◆ **WORK TO COMPLETE**: Reproduce the data below word for word, leaving out the pictures.

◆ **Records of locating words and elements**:
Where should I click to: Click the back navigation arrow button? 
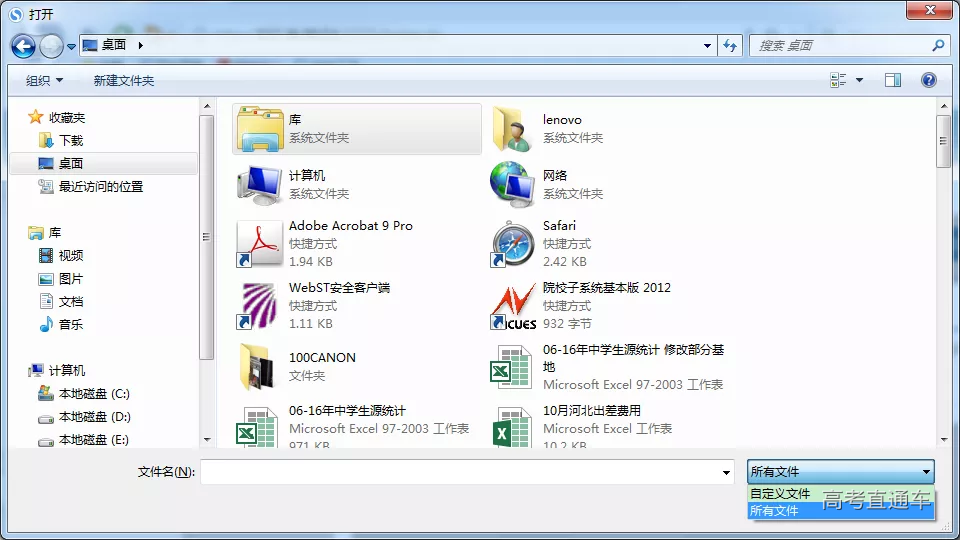pyautogui.click(x=23, y=45)
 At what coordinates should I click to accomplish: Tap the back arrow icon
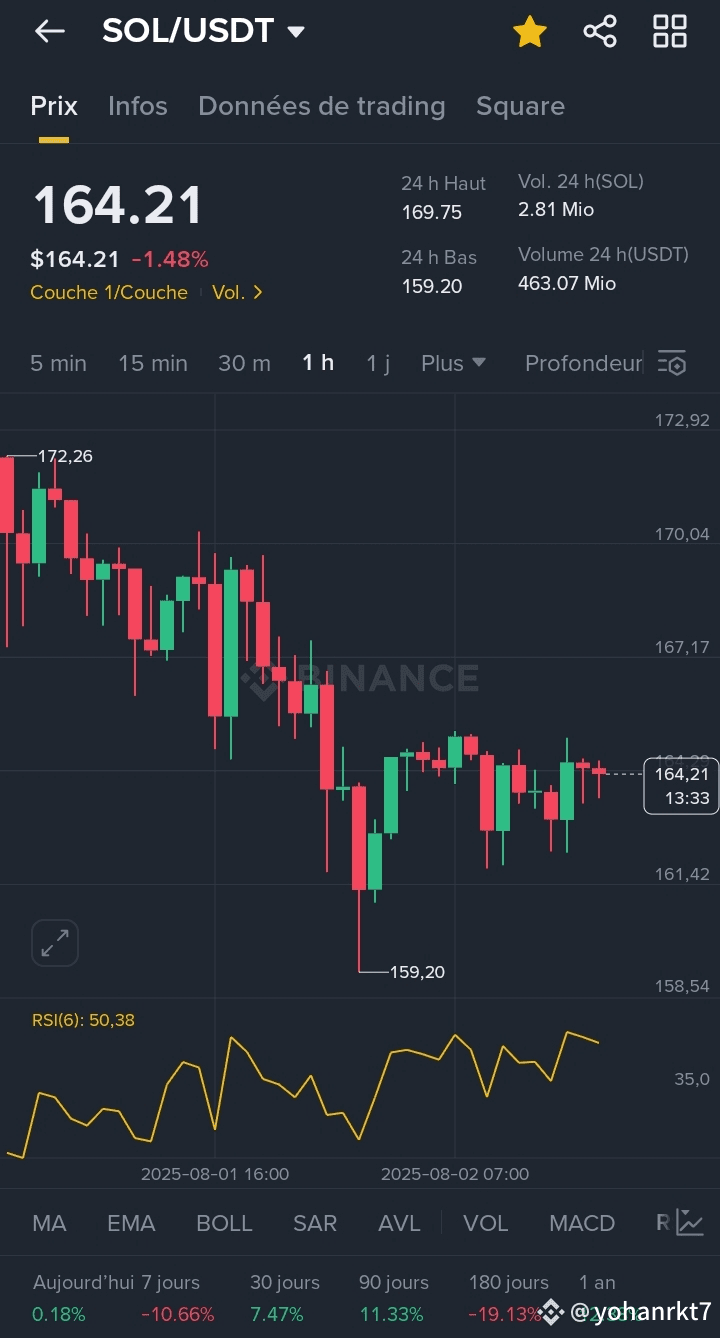(x=49, y=31)
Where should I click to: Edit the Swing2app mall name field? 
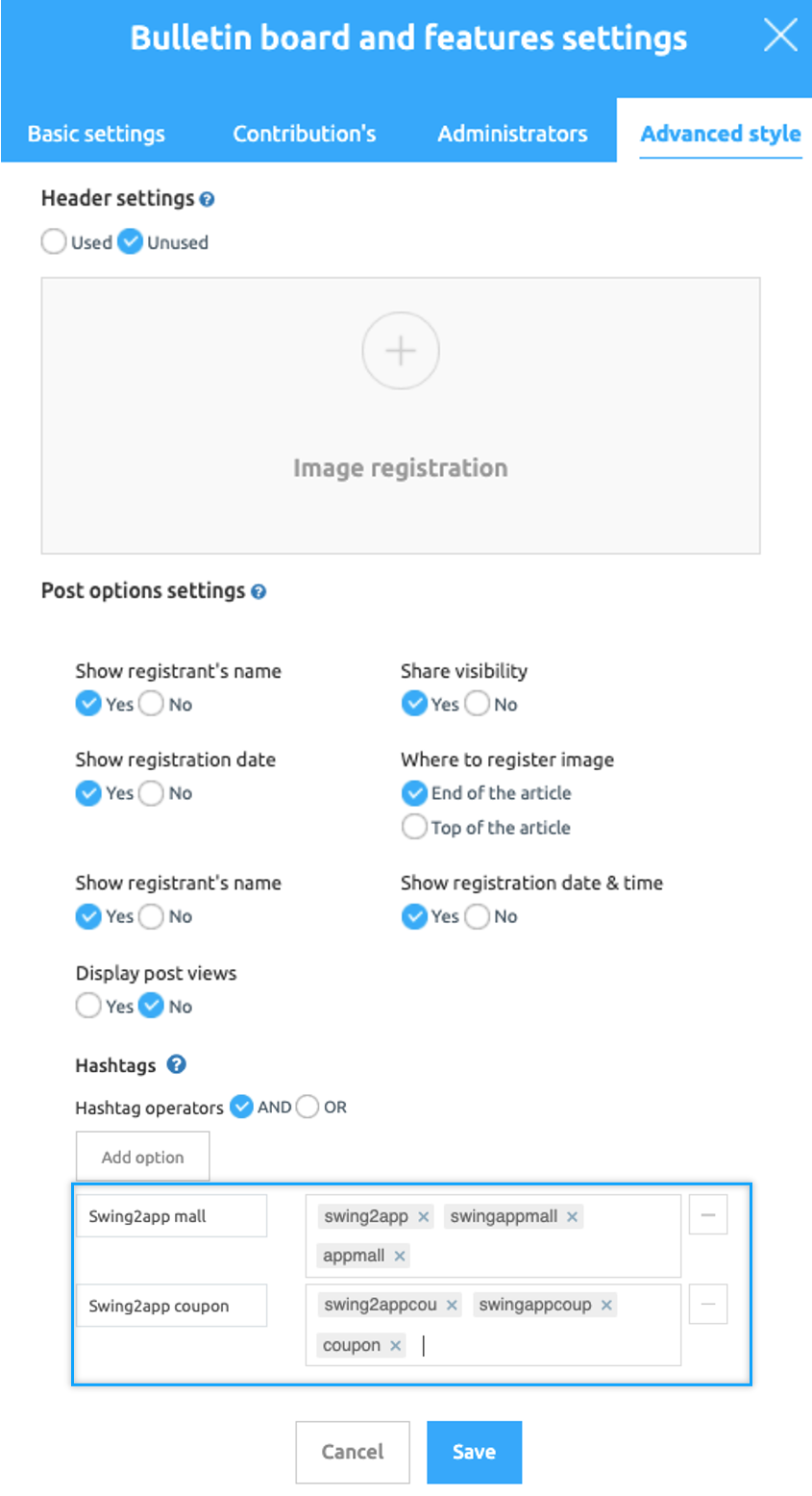click(171, 1216)
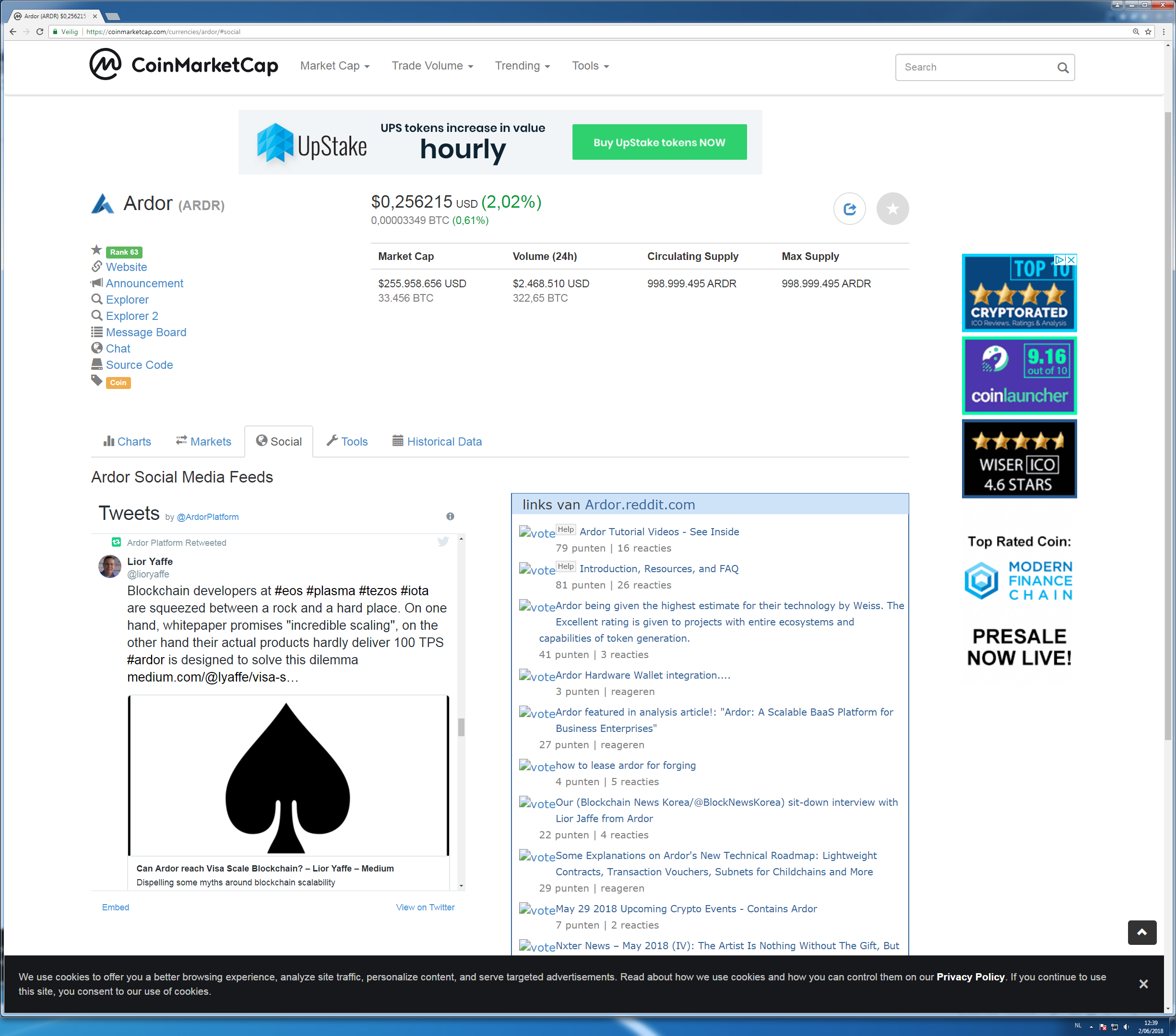
Task: Switch to the Markets tab
Action: click(x=203, y=441)
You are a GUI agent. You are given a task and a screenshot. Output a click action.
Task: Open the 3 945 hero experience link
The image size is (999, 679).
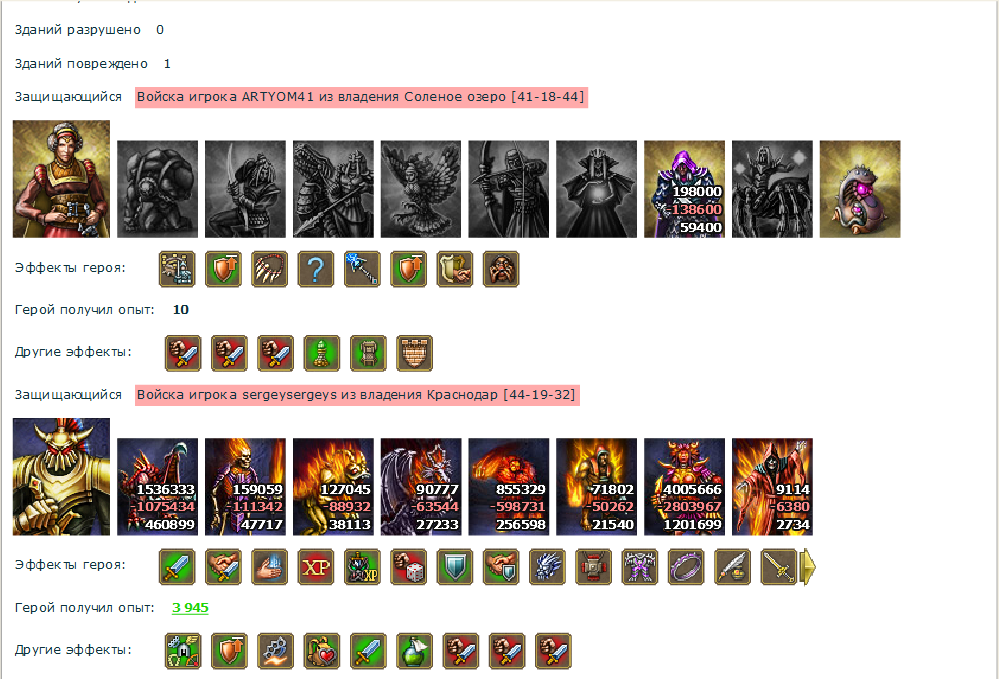(190, 608)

◆ **REPLY TO THE EXERCISE**:
Where should I click to: Click the back navigation arrow button? 
pyautogui.click(x=23, y=45)
 At what coordinates should I click to accomplish: Tap the back arrow icon
(x=49, y=31)
Where should I click to: Edit the Swing2app mall name field? 
click(171, 1216)
Task: Switch to the Markets tab
Action: click(x=203, y=441)
You are a GUI agent. You are given a task and a screenshot. Output a click action.
Task: Open the 3 945 hero experience link
The image size is (999, 679).
(190, 608)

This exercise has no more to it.